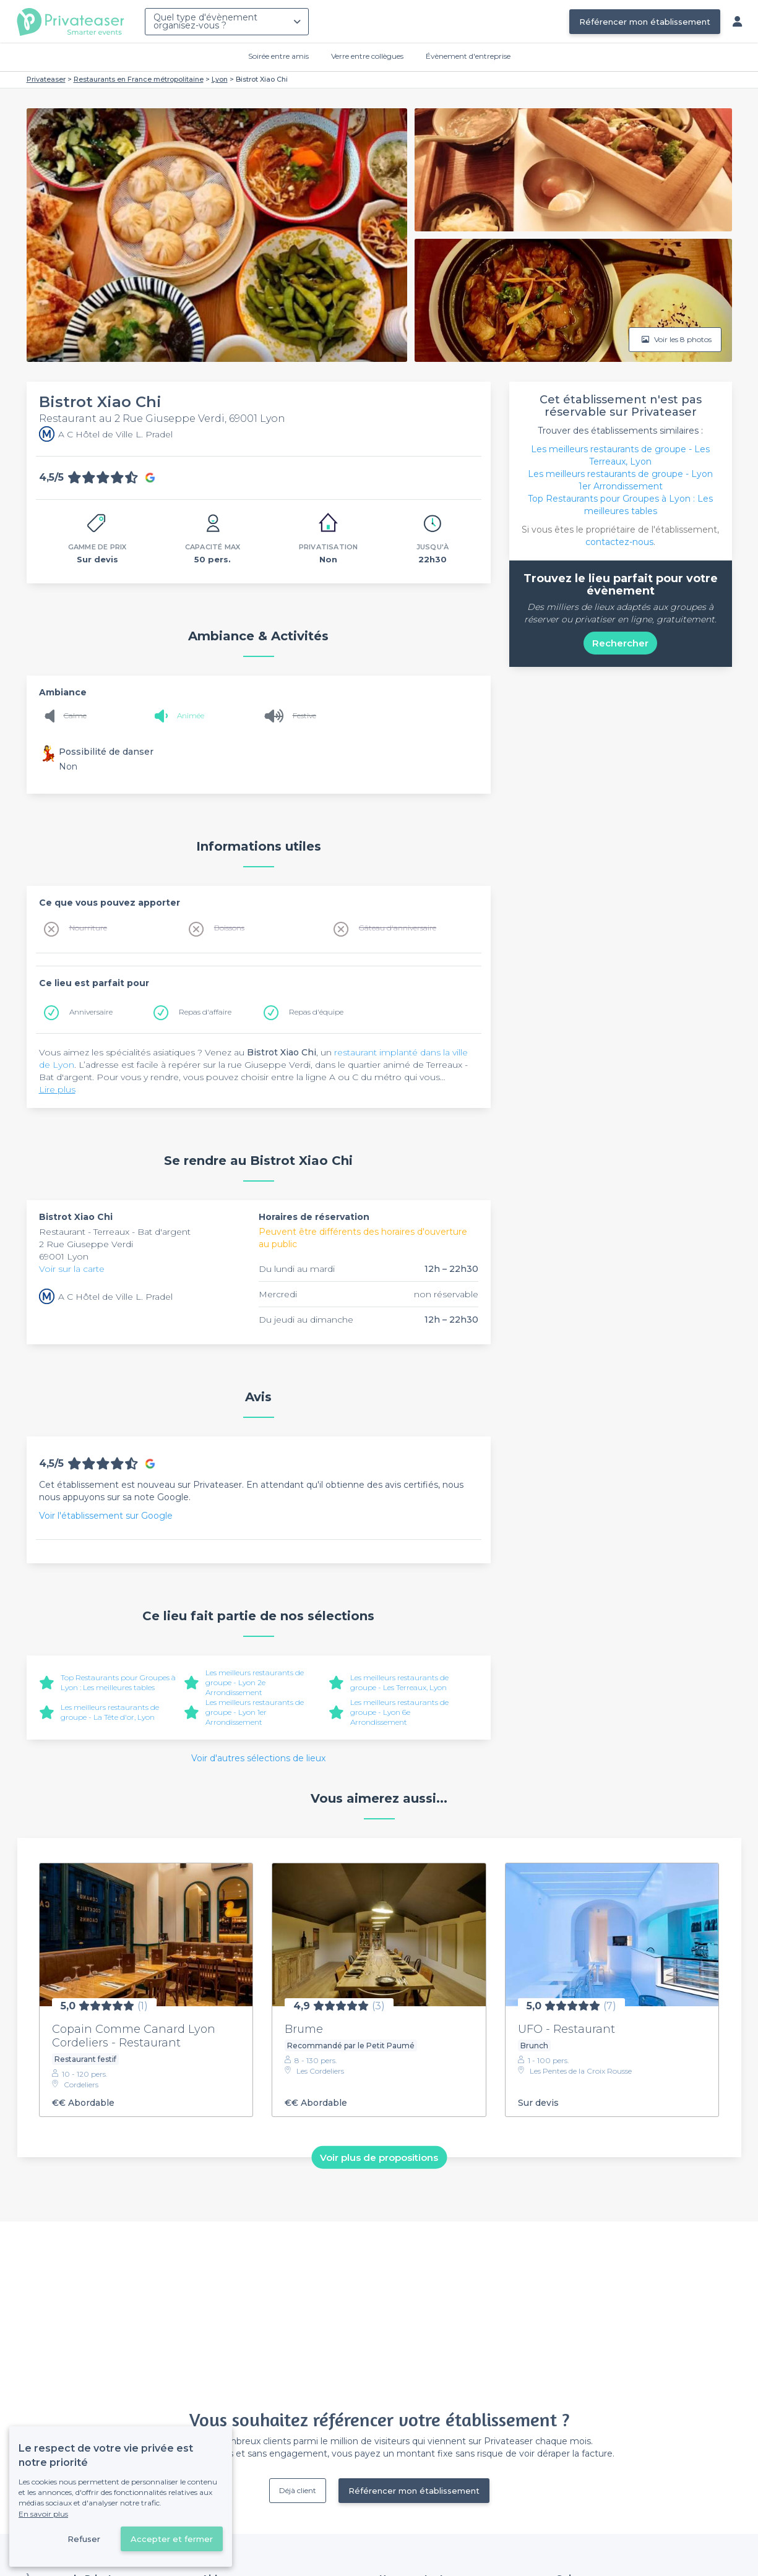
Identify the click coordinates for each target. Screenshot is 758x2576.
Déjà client (297, 2490)
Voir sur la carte (72, 1268)
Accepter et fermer (172, 2539)
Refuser (83, 2539)
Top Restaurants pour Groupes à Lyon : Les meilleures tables (118, 1682)
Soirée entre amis (278, 56)
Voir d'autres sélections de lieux (258, 1758)
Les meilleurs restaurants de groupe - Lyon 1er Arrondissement (254, 1712)
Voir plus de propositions (379, 2157)
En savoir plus (43, 2513)
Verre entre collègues (367, 56)
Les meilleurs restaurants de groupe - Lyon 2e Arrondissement (254, 1682)
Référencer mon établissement (644, 22)
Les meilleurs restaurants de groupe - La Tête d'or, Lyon (110, 1712)
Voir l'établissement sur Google (106, 1515)
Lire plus (57, 1089)
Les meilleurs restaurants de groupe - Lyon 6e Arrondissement (399, 1712)
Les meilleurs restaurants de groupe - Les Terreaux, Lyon (399, 1682)
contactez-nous (619, 541)
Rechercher (620, 643)
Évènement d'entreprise (468, 56)
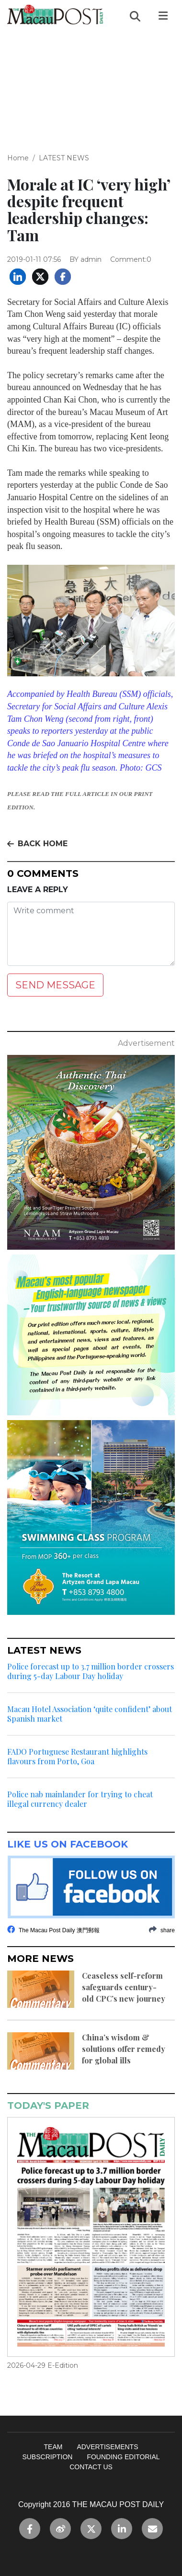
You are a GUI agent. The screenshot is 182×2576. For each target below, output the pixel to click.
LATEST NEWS (64, 158)
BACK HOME (37, 843)
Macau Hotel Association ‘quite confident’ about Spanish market (89, 1714)
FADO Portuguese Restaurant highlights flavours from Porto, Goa (77, 1756)
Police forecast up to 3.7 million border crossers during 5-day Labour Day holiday (90, 1671)
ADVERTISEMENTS (107, 2447)
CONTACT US (91, 2467)
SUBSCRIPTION (47, 2457)
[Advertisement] (91, 84)
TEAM (53, 2447)
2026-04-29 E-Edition (42, 2365)
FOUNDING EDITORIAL (123, 2457)
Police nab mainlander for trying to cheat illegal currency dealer (80, 1799)
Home (18, 158)
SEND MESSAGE (55, 985)
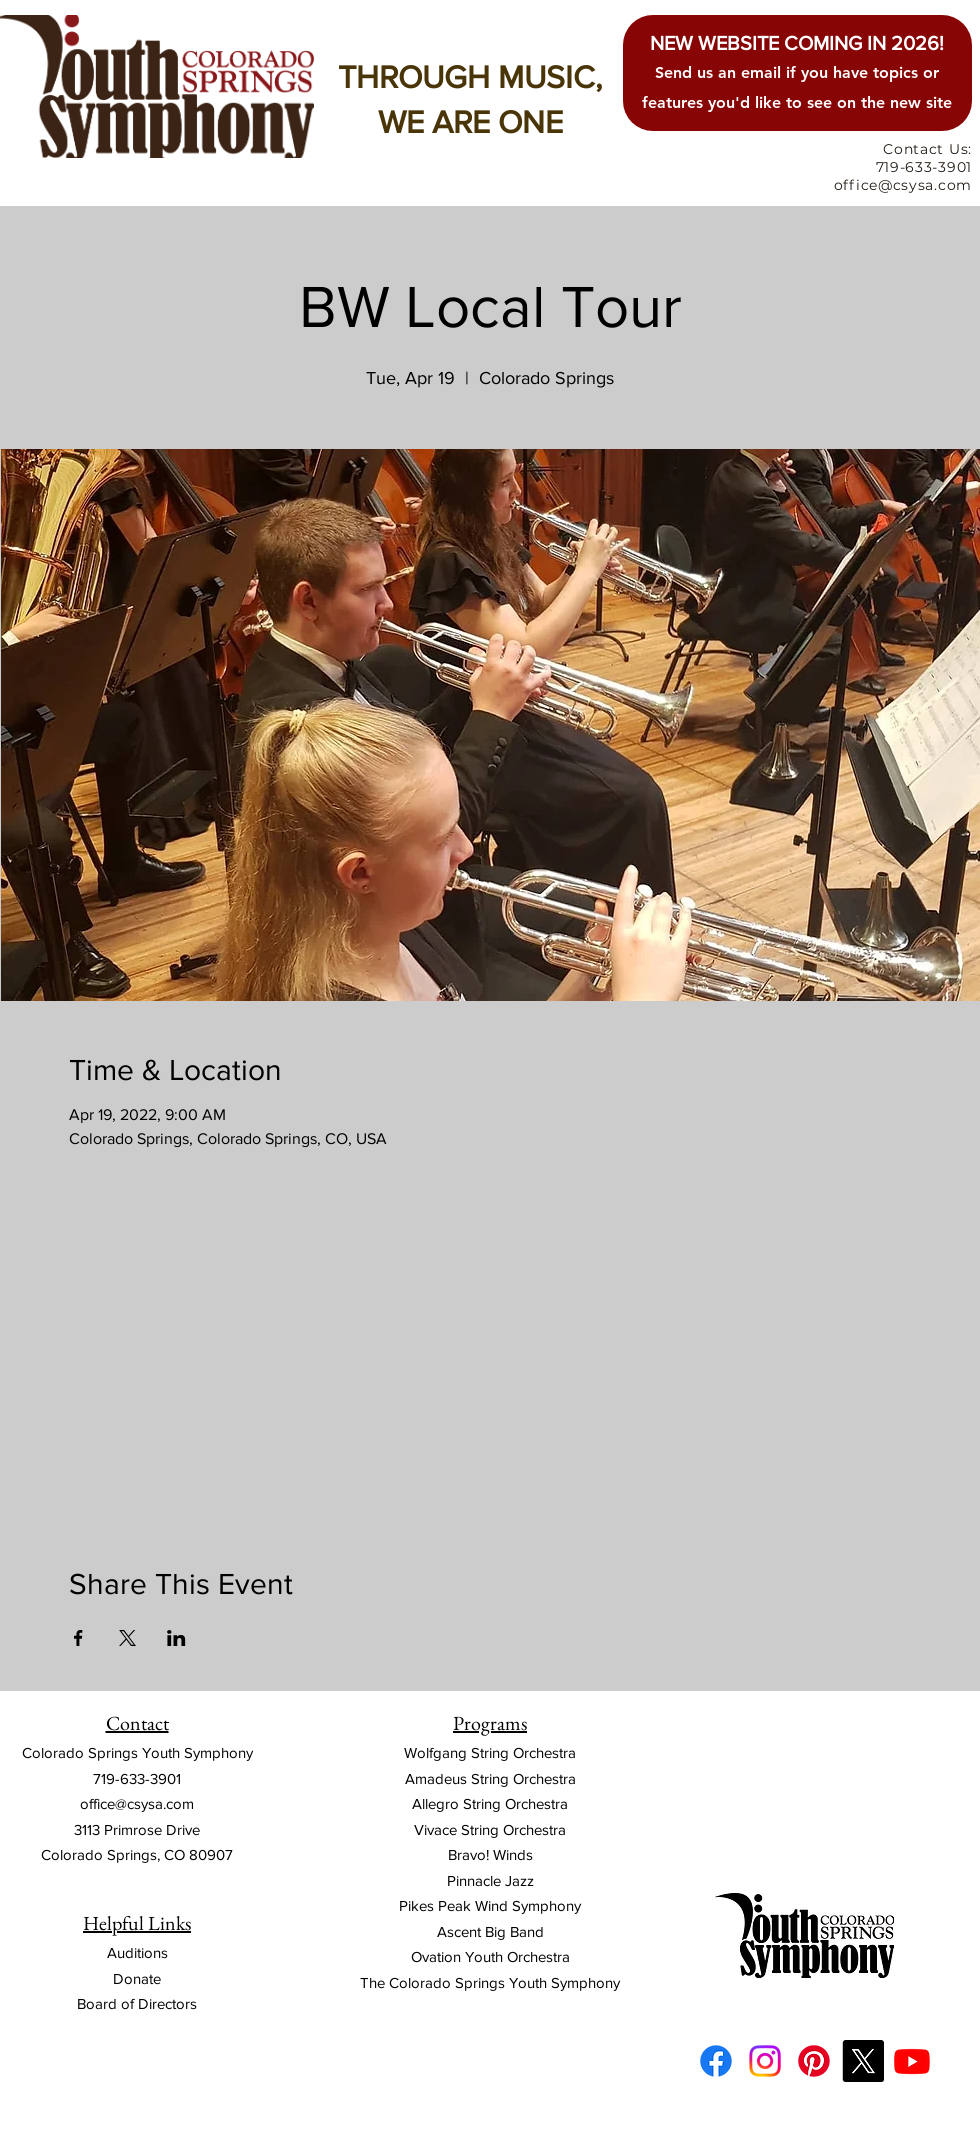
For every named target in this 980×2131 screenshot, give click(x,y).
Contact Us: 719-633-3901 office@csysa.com (903, 167)
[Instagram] (765, 2061)
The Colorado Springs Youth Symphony (490, 1982)
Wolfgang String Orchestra (490, 1752)
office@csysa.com (137, 1803)
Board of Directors (137, 2003)
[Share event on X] (127, 1638)
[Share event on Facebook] (78, 1638)
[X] (863, 2061)
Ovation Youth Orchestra (490, 1956)
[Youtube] (912, 2061)
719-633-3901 (137, 1778)
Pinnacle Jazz (490, 1880)
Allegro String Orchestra (490, 1803)
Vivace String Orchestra (490, 1829)
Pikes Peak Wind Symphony (490, 1905)
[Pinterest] (814, 2061)
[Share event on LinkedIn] (176, 1638)
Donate (137, 1978)
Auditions (137, 1952)
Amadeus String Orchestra (490, 1778)
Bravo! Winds (490, 1854)
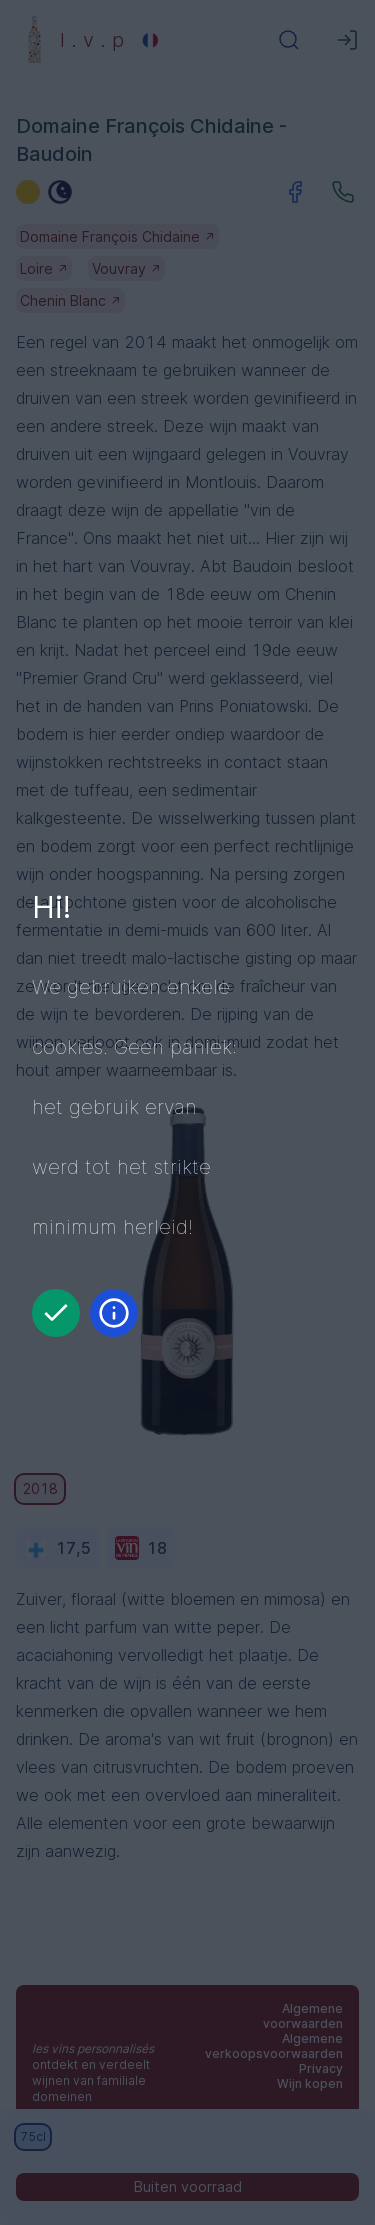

════

**BRIEF**:
Edit the records above so that every "String Orchestra" becomes "Chamber Orchestra", with everything else unchanged. Leave the pictures out of your answer.

**EXPECTED ANSWER**:
Identify the click coordinates for each target. Screenshot is 758x2576.
Déjà client (297, 2490)
Voir sur la carte (72, 1268)
Accepter et fermer (172, 2539)
Refuser (83, 2539)
Top Restaurants pour Groupes à Lyon : Les meilleures tables (118, 1682)
Soirée entre amis (278, 56)
Voir d'autres sélections de lieux (258, 1758)
Les meilleurs restaurants de groupe - Lyon 1er Arrondissement (254, 1712)
Voir plus de propositions (379, 2157)
En savoir plus (43, 2513)
Verre entre collègues (367, 56)
Les meilleurs restaurants de groupe - Lyon 2e Arrondissement (254, 1682)
Référencer mon établissement (644, 22)
Les meilleurs restaurants de groupe - La Tête d'or, Lyon (110, 1712)
Voir l'établissement sur Google (106, 1515)
Lire plus (57, 1089)
Les meilleurs restaurants de groupe - Lyon 6e Arrondissement (399, 1712)
Les meilleurs restaurants de groupe - Les Terreaux, Lyon (399, 1682)
contactez-nous (619, 541)
Rechercher (620, 643)
Évènement d'entreprise (468, 56)
You are a GUI agent. The screenshot is 182×2576. For each target below, output the pixel to click.
LATEST NEWS (64, 158)
BACK HOME (37, 843)
Macau Hotel Association ‘quite confident’ about Spanish market (89, 1714)
FADO Portuguese Restaurant highlights flavours from Porto, Goa (77, 1756)
Police forecast up to 3.7 million border crossers during 5-day Labour Day holiday (90, 1671)
ADVERTISEMENTS (107, 2447)
CONTACT US (91, 2467)
SUBSCRIPTION (47, 2457)
[Advertisement] (91, 84)
TEAM (53, 2447)
2026-04-29 E-Edition (42, 2365)
FOUNDING EDITORIAL (123, 2457)
Police nab mainlander for trying to cheat illegal currency dealer (80, 1799)
Home (18, 158)
SEND MESSAGE (55, 985)
For every named target in this 980×2131 screenshot, give click(x,y).
Contact Us: 719-633-3901 office@csysa.com (903, 167)
[Instagram] (765, 2061)
The Colorado Springs Youth Symphony (490, 1982)
Wolfgang Chamber Orchestra (490, 1752)
office@csysa.com (137, 1803)
Board of Directors (137, 2003)
[Share event on X] (127, 1638)
[Share event on Facebook] (78, 1638)
[X] (863, 2061)
Ovation Youth Orchestra (490, 1956)
[Youtube] (912, 2061)
719-633-3901 (137, 1778)
Pinnacle Jazz (490, 1880)
Allegro Chamber Orchestra (490, 1803)
Vivace Chamber Orchestra (490, 1829)
Pikes Peak Wind Symphony (490, 1905)
[Pinterest] (814, 2061)
[Share event on LinkedIn] (176, 1638)
Donate (137, 1978)
Auditions (137, 1952)
Amadeus Chamber Orchestra (490, 1778)
Bravo! Winds (490, 1854)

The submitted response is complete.